Dynamite Combiners

Dynamite Combiners
Prev	Appendix C. History of PC Graphics Hardware	Next

The next phase of hardware came, not from 3Dfx, but from a new company, NVIDIA. While 3Dfx's Voodoo II was much more popular than NVIDIA's product, the NVIDIA Riva TNT (released in 1998) was more interesting in terms of what it brought to the table for programmers.

Like other graphics cards of the day, the TNT hardware had no vertex processing. Vertex data was in clip-space, as normal, so the CPU had to do all of the transformation and lighting. Where the TNT shone was in its fragment processing. The power of the TNT is in it's name; TNT stands for TwiN Texel. It could access from two textures at once. And while the Voodoo II could do that as well, the TNT had much more flexibility to its fragment processing pipeline.

In order to accommodate two textures, the vertex input was expanded. Two textures meant two texture coordinates, since each texture coordinate was directly bound to a particular texture. While they were allowing two of things, NVIDIA also allowed for two per-vertex colors. The idea here has to do with lighting equations.

For regular diffuse lighting, the CPU-computed color would simply be dot(N, L), possibly with attenuation applied. Indeed, it could be any complicated diffuse lighting function, since it was all on the CPU. This diffuse light intensity would be multiplied by the texture, which represented the diffuse absorption of the surface at that point.

This becomes less useful if you want to add a specular term. The specular absorption and diffuse absorption are not necessarily the same, after all. And while you may not need to have a specular texture, you do not want to add the specular component to the diffuse component before you multiply by their respective colors. You want to do the addition afterwards.

This is simply not possible if you have only one per-vertex color. But it becomes possible if you have two. One color is the diffuse lighting value. The other color is the specular component. We multiply the first color by the diffuse color from the texture, then add the second color as the specular reflectance.

Which brings us nicely to fragment processing. The TNT's fragment processor had 5 inputs: 2 colors sampled from textures, 2 colors interpolated from vertices, and a single “constant” color. The latter, in modern parlance, is the equivalent of a shader uniform value.

That's a lot of potential inputs. The solution NVIDIA came up with to produce a final color was a bit of fixed functionality that NVIDIA calls texture combiners. It is directly analogous to the OpenGL 1.1 fixed-function pipeline texture environment concept, but with extensions for multiple textures and some TNT-specific features.

The idea is that each texture has an “environment”. The environment is a specific math function, such as addition, subtraction, multiplication, and linear interpolation. The standard GL fixed-function pipeline only allowed the environment functions to use as parameters the per-vertex color, the color sampled from that particular texture, and a constant color.

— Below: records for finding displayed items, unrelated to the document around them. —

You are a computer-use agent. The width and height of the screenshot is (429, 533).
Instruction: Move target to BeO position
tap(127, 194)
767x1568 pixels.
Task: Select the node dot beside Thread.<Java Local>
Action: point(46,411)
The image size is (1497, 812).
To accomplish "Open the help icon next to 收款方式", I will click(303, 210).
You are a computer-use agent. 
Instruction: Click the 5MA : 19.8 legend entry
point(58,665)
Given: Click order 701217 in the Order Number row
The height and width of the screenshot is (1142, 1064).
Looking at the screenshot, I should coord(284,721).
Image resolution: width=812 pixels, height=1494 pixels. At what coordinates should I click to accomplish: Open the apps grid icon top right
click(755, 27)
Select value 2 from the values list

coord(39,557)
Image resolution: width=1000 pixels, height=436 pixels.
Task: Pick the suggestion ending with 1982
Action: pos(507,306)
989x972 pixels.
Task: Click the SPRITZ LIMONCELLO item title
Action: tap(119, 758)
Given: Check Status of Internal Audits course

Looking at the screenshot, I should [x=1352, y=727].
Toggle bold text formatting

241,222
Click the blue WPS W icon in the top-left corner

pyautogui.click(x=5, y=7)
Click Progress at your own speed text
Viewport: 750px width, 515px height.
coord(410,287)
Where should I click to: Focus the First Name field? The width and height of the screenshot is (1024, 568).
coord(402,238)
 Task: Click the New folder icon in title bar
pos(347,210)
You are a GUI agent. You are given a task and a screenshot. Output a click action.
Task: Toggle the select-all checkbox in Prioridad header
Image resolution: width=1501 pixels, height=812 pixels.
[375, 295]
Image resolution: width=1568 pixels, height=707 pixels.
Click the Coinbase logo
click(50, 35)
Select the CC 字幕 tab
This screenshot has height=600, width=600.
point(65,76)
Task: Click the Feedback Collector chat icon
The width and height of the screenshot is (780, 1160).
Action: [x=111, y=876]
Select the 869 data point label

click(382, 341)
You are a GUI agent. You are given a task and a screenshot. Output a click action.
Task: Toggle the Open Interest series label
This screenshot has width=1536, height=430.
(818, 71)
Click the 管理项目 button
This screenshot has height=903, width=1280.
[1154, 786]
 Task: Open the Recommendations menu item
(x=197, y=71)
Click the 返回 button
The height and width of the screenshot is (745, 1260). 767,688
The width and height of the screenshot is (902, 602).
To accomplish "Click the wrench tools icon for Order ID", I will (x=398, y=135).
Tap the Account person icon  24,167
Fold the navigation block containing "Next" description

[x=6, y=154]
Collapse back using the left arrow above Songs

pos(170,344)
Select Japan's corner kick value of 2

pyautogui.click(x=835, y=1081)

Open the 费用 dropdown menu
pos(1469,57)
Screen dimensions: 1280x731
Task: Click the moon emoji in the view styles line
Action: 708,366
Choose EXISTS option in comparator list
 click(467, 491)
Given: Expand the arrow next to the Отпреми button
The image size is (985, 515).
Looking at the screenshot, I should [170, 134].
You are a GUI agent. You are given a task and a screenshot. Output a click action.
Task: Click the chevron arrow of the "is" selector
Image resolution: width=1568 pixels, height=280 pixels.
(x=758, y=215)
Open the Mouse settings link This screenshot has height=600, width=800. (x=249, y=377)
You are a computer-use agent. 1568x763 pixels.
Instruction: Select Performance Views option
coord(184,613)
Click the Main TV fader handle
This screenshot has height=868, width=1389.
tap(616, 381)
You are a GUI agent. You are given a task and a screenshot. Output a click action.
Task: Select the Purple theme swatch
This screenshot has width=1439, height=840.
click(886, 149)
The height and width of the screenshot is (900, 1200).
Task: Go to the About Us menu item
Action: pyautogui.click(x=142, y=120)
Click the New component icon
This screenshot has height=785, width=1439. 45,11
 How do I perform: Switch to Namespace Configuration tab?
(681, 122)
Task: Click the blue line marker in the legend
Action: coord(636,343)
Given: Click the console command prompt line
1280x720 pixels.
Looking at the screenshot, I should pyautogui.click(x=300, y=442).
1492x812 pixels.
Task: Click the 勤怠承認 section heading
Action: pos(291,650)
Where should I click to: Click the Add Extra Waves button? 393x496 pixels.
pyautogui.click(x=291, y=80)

For multiple textures, the environments are executed in sequence: the environment function for texture 0 executes, then for texture 1. The texture 1 environment used the output from texture 0 instead of the per-vertex color.

NVIDIA's texture combiners augmented this significantly. The standard environment functions were very limited in terms of operations. For example, the previous color could be multiplied or added to the texture color, but it could not simply ignore the texture color and multiply with the constant color instead. NVIDIA's texture combiners could do this.

If you look at it from a hardware perspective, what texture combiners provide is a two-opcode assembly language. The available registers for the language are two vertex colors, a single uniform color, the current opcode's texture color, and a zero register. There is also a single temporary register to hold the output from the first opcode.

Graphics programmers, by this point, had gotten used to multipass-based algorithms. After all, until TNT, that was the only way to apply multiple textures to a single surface. And even with TNT, it had a pretty confining limit of two textures and two opcodes.

This was powerful, but quite limited. Two opcodes really was not enough.

The TNT cards also provided something else: 32-bit framebuffers and depth buffers. While the Voodoo cards used high-precision math internally, they still wrote to 16-bit framebuffers, using a technique called dithering to make them look like higher precision. But dithering was nothing compared to actual high precision framebuffers. And it did nothing for the depth buffer artifacts that a 16-bit depth buffer gave you.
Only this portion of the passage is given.